BEGIN Input records

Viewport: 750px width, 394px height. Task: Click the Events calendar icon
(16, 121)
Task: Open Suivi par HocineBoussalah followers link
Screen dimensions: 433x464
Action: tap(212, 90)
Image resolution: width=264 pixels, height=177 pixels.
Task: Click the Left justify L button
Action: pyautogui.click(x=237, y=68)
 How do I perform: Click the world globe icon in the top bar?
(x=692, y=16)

END Input records
BEGIN Input records

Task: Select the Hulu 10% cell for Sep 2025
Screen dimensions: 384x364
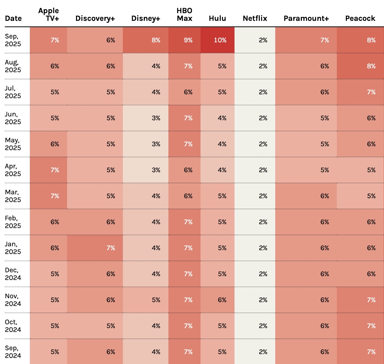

END Input records

Using the entries above, repeat only the lines from the one containing "Task: Select the Hulu 10% cell for Sep 2025" through the one containing "Screen dimensions: 384x364", end lines included.

Task: Select the Hulu 10% cell for Sep 2025
Screen dimensions: 384x364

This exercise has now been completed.